British Foreign Secretary Liz Truss has been urged to intervene in the case of Salma al-Shehab, a Leeds University student and Saudi women's rights activist that has been sentenced to 34 years in prison for following and retweeting the critics of the kingdom on Twitter.
Hilary Benn, a Labour MP, said in a letter to Truss on Sunday that the UK must intervene and has a “duty” to press for the release of Shehab, calling on the British foreign secretary to “make representations to the Saudi authorities” for Shehab “so that she can be freed to return to her family and to her studies.”
Benn said the case is “completely at odds with Saudi Arabia’s claim to be improving human rights,” adding, “It seems that all she has done is use her Twitter account to support women’s rights and greater freedom, and to call for the release of imprisoned activists in Saudi Arabia.”
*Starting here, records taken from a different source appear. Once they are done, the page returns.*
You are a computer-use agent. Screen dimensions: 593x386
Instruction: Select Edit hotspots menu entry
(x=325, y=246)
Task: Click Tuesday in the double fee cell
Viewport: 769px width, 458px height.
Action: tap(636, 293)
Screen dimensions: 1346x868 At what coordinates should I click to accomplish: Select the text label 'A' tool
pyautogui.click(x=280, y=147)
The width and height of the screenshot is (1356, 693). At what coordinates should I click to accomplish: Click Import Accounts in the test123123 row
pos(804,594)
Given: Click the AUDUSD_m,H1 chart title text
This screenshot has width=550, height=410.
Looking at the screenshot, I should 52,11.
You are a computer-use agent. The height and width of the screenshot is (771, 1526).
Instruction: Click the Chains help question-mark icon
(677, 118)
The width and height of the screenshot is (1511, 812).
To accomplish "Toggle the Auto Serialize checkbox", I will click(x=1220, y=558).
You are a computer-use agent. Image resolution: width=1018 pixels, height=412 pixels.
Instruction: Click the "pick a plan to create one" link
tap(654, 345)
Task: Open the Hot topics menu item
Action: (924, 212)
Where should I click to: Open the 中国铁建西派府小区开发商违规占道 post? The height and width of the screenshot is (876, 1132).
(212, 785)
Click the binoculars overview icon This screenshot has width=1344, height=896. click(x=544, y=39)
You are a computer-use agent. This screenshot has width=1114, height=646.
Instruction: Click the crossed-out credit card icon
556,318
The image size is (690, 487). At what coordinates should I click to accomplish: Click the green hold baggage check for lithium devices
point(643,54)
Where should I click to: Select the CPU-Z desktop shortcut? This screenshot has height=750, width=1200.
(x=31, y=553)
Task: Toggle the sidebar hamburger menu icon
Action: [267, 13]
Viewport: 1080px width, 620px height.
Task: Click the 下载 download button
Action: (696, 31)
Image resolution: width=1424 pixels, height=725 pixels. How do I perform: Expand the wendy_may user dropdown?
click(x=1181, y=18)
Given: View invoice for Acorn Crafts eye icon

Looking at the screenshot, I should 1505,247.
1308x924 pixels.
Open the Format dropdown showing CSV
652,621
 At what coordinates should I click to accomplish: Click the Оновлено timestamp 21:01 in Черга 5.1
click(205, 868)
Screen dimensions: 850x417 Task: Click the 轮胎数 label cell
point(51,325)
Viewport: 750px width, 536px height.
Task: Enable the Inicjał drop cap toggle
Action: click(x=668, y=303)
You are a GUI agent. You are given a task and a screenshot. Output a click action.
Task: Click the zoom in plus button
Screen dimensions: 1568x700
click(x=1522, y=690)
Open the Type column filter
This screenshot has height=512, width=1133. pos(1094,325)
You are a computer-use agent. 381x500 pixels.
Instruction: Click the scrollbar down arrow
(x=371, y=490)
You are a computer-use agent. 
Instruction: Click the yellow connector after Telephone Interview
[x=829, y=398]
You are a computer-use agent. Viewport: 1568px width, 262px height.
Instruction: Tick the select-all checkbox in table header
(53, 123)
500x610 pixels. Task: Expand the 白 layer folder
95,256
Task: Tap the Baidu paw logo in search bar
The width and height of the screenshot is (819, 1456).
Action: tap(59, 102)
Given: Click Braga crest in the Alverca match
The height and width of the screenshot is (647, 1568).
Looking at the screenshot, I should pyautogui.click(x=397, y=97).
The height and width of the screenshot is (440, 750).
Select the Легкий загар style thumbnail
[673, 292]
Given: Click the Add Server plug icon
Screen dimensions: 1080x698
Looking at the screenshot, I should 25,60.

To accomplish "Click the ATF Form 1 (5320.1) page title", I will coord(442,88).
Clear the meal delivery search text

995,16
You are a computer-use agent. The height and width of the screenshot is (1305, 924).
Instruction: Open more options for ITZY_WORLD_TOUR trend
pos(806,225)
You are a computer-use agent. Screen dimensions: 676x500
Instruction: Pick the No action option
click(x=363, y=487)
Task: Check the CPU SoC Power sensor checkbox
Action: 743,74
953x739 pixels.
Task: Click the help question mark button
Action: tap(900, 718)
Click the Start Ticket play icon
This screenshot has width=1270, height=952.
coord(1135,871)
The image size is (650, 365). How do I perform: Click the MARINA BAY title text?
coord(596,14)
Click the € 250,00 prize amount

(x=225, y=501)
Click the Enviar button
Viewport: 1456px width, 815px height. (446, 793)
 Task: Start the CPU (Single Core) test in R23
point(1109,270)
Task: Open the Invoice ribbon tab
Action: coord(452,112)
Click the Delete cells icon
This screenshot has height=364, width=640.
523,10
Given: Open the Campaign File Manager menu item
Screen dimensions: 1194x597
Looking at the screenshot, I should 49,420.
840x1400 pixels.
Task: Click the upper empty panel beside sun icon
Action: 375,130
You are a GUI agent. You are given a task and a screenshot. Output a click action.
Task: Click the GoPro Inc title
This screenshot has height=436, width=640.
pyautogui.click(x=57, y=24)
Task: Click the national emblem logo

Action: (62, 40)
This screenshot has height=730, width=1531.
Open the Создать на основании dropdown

Benn stressed, “Saudi Arabia says, ‘we’re reforming the country.’ You can’t on the one hand say, ‘we are opening up and liberalizing the country,’ and on the other hand send a woman to prison for expressing her opinions on Twitter.”
Calling the case “shocking and outrageous,” the Labour MP said, “I think we have a duty as citizens and countries to speak out wherever human rights are abused and denied in this way. The fact that she was a student in one of our universities adds to that obligation.”
Shehab, 34, a mother of two young children and a student at Leeds University, was detained in Saudi Arabia in January 2021 when she was visiting home for a vacation. She was initially sentenced to six years in prison for using social media to “disturb public order and destabilize the security and stability of the state.”
However, an appeals court last week handed down a 34-year prison sentence followed by a 34-year travel ban, after a public prosecutor asked the court to consider other alleged crimes.
Shehab has described suffering abuse and harassment behind bars, telling a Saudi court she was subjected to interrogations after being given medications that exhausted her.
Several human rights organizations, including the Human Rights Foundation, the Freedom Initiative, the European Saudi Organization for Human Rights (ESOHR) and ALQST for Human Rights, have also condemned the ruling against the Saudi women's rights activist, and called for her release.
Ever since Mohammed bin Salman became Saudi Arabia’s de facto leader in 2017, the kingdom has arrested hundreds of activists, bloggers, intellectuals and others for their political activism, showing almost zero tolerance for dissent even in the face of international condemnation of the crackdown.
Muslim scholars have been executed and women’s rights campaigners have been put behind bars and tortured as freedom of expression, association, and belief continue to be denied by the kingdom's authorities.
Over the past years, Riyadh has also redefined its anti-terrorism laws to target activism.